## WHAT THE EXERCISE ASKS
Only the lines below starting at the one that contains "The height and width of the screenshot is (698, 1338)." and ending at the one that contains "Task: Add an opening slot for Mercredi" are to be reproduced, exactly and with both ends kept.

____ RECORDS FOR THIS TASK

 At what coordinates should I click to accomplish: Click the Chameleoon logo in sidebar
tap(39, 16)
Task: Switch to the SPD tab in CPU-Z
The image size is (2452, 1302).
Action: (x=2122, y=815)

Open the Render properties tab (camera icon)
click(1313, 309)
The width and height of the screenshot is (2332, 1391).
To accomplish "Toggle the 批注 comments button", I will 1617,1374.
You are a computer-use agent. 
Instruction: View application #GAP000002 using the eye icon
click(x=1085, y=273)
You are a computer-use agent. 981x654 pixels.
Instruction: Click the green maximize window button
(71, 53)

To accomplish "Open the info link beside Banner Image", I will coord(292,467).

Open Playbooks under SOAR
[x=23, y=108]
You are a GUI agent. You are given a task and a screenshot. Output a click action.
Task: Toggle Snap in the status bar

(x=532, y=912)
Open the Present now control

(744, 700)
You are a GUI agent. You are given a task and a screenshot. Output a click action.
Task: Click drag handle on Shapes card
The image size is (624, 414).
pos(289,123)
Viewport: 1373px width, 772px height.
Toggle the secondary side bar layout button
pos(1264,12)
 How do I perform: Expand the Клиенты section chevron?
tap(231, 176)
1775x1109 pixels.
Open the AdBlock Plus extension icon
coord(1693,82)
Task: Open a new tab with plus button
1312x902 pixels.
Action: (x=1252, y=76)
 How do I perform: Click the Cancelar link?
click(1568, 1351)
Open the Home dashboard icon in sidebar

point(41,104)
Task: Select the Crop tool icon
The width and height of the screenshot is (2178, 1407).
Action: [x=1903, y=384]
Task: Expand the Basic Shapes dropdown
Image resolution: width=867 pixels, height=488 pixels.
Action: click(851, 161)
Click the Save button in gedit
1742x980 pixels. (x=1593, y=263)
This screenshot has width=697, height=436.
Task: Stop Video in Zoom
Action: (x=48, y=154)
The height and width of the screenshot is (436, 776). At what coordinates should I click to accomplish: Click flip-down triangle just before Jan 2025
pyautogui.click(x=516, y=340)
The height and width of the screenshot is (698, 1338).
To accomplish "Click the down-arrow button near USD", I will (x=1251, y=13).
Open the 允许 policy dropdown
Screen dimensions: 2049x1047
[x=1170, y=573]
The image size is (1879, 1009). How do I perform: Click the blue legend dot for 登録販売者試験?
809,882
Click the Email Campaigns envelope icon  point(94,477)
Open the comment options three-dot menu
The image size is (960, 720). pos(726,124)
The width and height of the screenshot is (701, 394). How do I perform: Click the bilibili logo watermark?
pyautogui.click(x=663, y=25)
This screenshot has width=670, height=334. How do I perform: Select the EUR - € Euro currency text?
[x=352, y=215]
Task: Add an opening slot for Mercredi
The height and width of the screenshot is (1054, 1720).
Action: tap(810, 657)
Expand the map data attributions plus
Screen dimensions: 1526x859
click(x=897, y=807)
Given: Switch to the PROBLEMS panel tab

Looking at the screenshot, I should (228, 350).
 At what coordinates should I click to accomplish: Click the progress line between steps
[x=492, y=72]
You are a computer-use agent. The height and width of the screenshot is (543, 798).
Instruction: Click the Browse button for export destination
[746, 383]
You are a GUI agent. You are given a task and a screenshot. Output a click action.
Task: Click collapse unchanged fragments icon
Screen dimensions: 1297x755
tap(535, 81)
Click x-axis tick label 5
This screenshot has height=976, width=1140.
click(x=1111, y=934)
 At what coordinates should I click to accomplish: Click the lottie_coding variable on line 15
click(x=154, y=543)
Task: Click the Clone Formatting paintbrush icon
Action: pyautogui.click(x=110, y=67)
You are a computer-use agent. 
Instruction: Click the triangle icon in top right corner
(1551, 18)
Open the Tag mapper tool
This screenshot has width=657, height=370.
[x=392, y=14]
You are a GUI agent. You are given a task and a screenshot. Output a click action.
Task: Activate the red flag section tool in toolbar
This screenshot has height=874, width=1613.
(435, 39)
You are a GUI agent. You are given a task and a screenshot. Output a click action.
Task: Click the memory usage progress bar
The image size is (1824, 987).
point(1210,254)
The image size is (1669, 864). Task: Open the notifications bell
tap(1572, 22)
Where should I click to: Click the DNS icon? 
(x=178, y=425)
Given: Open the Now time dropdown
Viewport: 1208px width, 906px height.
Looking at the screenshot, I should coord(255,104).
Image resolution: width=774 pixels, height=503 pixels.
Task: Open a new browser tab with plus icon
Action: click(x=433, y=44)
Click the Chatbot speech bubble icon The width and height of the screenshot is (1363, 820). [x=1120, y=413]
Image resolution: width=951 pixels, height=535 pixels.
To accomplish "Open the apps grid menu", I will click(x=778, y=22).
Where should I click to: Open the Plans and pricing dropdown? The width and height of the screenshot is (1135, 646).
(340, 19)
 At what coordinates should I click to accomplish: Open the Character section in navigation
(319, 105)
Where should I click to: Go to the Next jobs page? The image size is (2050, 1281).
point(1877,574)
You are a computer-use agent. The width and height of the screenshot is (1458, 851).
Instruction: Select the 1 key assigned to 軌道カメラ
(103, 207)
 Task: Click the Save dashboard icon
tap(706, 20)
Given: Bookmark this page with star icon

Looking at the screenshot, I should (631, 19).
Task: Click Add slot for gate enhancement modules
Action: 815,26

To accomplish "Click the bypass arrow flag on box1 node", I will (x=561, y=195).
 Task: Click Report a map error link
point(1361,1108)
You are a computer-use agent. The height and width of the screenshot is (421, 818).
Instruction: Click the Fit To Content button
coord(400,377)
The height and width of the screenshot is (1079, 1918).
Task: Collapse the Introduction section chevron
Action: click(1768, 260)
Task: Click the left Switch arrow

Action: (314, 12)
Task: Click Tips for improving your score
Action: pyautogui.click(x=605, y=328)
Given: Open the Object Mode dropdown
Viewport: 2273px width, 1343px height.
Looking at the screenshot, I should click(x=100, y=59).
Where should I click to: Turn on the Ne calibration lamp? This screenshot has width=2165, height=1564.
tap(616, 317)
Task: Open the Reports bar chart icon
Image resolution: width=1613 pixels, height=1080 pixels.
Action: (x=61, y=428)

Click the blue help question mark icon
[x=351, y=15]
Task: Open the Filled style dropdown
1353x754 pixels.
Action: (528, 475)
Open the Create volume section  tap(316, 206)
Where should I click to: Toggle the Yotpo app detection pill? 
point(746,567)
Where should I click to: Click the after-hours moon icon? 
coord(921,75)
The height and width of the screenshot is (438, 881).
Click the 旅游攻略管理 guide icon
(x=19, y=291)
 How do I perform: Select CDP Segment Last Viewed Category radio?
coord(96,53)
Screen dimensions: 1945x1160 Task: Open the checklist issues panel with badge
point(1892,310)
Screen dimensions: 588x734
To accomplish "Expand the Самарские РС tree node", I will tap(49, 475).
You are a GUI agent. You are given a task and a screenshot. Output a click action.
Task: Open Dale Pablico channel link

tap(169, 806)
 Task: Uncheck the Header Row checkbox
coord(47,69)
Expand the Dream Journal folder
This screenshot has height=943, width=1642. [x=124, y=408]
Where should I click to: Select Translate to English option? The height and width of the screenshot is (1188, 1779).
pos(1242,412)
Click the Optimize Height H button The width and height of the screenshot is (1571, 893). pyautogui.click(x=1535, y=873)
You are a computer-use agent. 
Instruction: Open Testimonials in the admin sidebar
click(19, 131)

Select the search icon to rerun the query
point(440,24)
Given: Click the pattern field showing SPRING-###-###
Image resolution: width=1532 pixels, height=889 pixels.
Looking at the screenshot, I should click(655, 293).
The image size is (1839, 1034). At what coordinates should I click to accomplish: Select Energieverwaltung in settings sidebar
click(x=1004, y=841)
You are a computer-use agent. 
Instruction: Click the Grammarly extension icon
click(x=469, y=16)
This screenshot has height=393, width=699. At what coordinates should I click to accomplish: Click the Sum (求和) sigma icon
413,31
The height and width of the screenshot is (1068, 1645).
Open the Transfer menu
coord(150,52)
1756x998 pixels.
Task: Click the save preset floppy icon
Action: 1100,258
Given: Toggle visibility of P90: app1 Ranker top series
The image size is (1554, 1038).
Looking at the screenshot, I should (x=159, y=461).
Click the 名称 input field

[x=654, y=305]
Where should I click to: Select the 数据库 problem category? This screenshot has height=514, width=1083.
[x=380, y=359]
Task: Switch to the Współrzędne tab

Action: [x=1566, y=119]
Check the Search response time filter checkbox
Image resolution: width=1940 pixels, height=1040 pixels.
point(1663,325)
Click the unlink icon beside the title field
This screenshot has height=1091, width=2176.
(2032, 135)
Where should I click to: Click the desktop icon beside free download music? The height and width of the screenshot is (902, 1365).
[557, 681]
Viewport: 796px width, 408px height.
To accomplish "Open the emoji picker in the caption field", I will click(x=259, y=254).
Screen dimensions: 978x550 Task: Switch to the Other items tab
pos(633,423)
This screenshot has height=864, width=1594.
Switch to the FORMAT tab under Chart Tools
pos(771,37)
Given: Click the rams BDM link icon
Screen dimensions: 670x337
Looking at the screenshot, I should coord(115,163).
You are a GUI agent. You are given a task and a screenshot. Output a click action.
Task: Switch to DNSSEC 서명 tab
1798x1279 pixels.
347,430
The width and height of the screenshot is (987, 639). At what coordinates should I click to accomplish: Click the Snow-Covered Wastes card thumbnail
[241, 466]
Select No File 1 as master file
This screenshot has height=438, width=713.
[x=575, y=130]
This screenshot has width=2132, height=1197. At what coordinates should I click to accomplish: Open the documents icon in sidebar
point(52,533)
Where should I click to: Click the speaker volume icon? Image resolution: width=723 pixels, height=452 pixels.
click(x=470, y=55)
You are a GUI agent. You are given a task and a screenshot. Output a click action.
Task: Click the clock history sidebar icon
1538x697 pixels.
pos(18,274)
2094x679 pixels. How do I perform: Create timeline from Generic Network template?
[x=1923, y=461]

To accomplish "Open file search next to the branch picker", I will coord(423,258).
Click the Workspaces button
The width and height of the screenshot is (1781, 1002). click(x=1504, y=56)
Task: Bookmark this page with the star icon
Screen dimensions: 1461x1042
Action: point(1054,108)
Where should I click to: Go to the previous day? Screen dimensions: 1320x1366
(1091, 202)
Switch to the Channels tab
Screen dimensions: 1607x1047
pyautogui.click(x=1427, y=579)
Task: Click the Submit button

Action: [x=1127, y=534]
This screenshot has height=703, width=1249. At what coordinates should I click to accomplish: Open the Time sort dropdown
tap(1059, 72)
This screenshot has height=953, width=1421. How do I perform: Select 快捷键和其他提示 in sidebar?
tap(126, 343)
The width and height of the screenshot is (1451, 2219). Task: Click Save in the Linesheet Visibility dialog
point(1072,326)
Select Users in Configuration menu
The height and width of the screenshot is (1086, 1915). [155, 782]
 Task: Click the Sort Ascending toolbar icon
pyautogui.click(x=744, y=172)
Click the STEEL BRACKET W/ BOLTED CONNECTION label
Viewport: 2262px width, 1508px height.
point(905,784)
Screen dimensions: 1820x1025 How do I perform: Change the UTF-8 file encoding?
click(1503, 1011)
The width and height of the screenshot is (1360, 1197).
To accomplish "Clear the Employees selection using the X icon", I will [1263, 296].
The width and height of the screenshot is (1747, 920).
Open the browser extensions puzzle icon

________

## RESULT OF THIS EXERCISE
The height and width of the screenshot is (698, 1338).
To accomplish "Click the down-arrow button near USD", I will (x=1251, y=13).
Open the 允许 policy dropdown
Screen dimensions: 2049x1047
[x=1170, y=573]
The image size is (1879, 1009). How do I perform: Click the blue legend dot for 登録販売者試験?
809,882
Click the Email Campaigns envelope icon  point(94,477)
Open the comment options three-dot menu
The image size is (960, 720). pos(726,124)
The width and height of the screenshot is (701, 394). How do I perform: Click the bilibili logo watermark?
pyautogui.click(x=663, y=25)
This screenshot has width=670, height=334. How do I perform: Select the EUR - € Euro currency text?
[x=352, y=215]
Task: Add an opening slot for Mercredi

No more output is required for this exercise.